I think you're not being charitable in the interpretation.
It, almost certainly, will be in later stages of emulating human cognition. If not, then AI winter is already here.
It's trivial and legitimate to relate capabilities of AI to those in that table. Because, again, emulating human cognition is the stated goal of most AI research happening right now.
An AI's capabilities, progressing in that table, does not mean it's human. It means the stated objectives, and all the hard work, and money spent, is on track. It's not a goal to match that table. It's not a goal to end in a human. But, more and more of the table will turn green, as the goal is completed.
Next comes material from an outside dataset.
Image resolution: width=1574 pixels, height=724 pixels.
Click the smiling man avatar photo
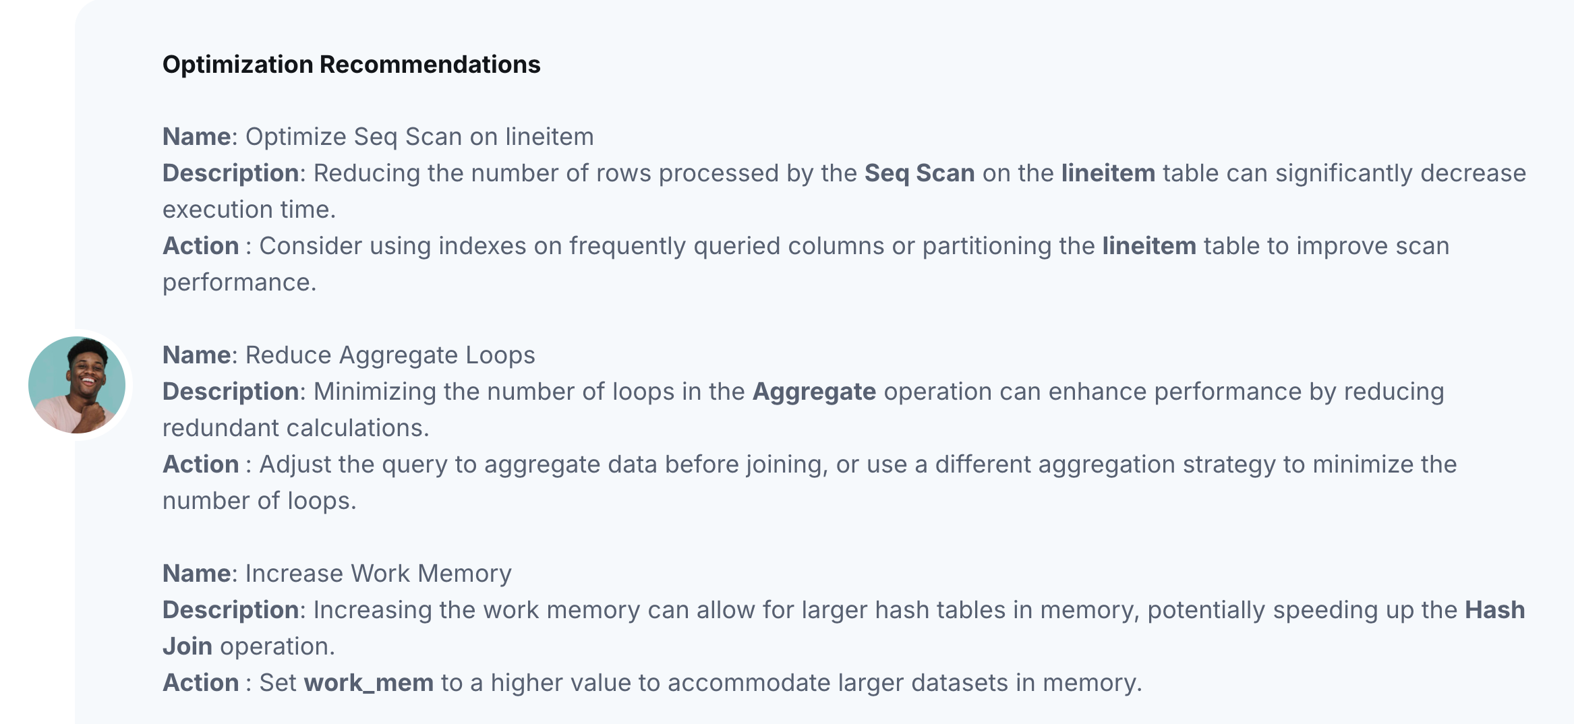tap(77, 385)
I'm not understanding the hesitance of using a human metric for a product whose goal is to match human metrics.
What exactly makes you think those two are different in nature, not just in scale and training data? It seems like a lot of these discussions are walking in circles trying to compare ill-defined things (human cognition) with well-defined ones (prediction).
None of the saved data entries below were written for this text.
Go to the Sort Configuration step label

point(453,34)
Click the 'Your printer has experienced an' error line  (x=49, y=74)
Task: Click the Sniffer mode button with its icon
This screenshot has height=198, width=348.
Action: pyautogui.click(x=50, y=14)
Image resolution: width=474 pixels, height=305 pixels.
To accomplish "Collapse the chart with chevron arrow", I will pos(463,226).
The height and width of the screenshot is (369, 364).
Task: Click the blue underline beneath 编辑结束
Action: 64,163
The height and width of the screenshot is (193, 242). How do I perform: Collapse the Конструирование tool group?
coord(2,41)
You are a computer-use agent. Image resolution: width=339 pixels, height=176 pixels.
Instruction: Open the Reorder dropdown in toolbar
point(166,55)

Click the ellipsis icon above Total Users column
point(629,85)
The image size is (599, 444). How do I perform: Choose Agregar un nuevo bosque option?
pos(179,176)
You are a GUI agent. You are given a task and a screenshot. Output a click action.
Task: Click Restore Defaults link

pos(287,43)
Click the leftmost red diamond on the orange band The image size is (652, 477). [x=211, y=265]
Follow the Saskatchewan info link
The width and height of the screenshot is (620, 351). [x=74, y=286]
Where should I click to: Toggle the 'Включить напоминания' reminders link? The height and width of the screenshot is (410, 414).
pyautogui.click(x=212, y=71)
Don't you think the onus should be on the people making the fantastical claims to prove it? If human cognition is ill-defined, then define it before making grand claims like ML models being on some path of childhood development and is a few steps from being an adult.
I think that neither side has a convincing argument in these discussions, actually, I'm pointing out that both extremes - anthropomorphism and stochastic parrot - lack any foundation, so I wouldn't be so confident. The behavior of neither statistical models nor biological systems is well understood. It's entirely possible that every trait you consider human can naturally emerge from a dumb statistical model, and indeed certain processes are remarkably similar as the models get bigger, smarter, and have better training data. It's possible that it can't, however.
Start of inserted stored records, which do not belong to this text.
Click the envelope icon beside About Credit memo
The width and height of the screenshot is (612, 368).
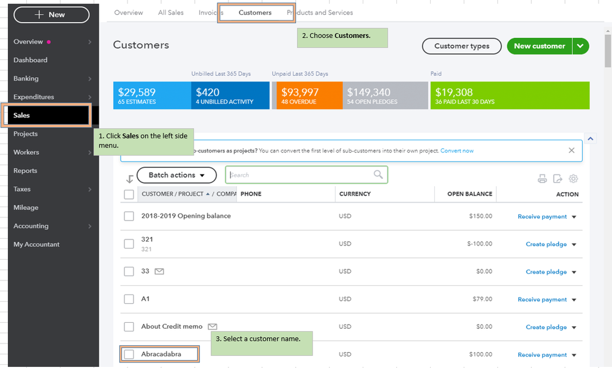pos(213,326)
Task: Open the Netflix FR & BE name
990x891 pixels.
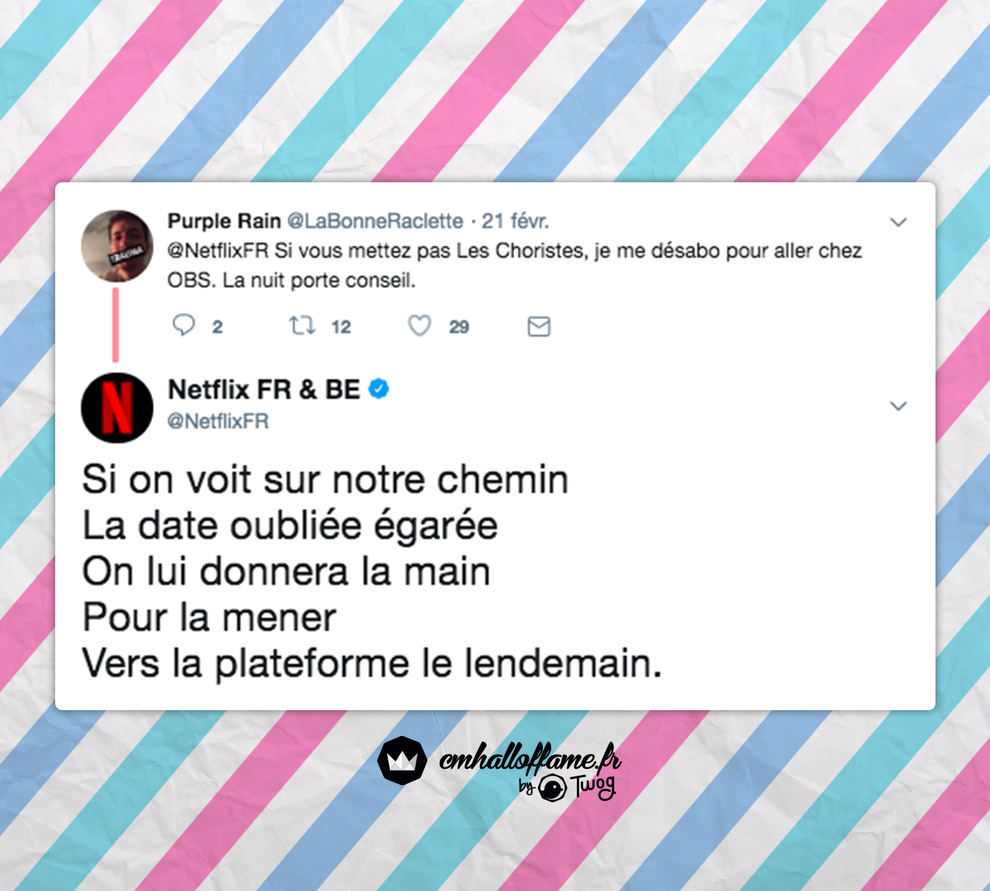Action: [x=264, y=389]
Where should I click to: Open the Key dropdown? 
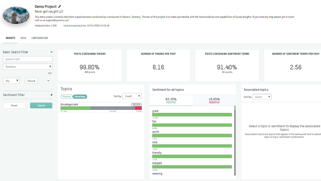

The stochastic parrot is much more grounded in the physical reality of how the models are structured, trained, and produce outputs than the "it's like people" argument. Statistical models are much better understood than biological systems. That said, your penultimate statement is true:
> It's entirely possible that every trait you consider human can naturally emerge from a dumb statistical model, and indeed certain processes are remarkably similar as the models get bigger, smarter, and have better training data.
I just don't think it's likely given the biological complexity we are washing over with the statistical model.
LLMs don't talk like children, and they don't seem to be taking that development path. They are trained on adult language. They don't make the kinds of mistakes children make and it doesn't look like we could use children as a model for improvement.
It's entirely possible that LLMs will one day emulate adult speech without ever passing through the child development stages. The stages it takes to get there will be distinct.
> They don't make the kinds of mistakes children make and it doesn't look like we could use children as a model for improvement.
I'm not sure how familiar with LLM or children you are, but in my experience, they absolutely make the same types of logic/"critical thinking" mistakes that children do, as this article you're replying under demonstrates.
Another possibility is that the only thing that LLMs are doing is encoding the structural data that exists in natural language. For example, you can load a corpus into vector space and then do algebra like:
let v = man - woman;
let r = king - v;
assert( r == queen );
or so I'm told.
And then it turns out that those structures only have the intelligence of a child. Arbitrary LLM and other ML advancements that focus solely on scanning large natural language datasets may never be able to advance past child level intelligence if the intelligence that they're approximating isn't better than a child.
these tools and approaches are neither gullible nor not-gullble.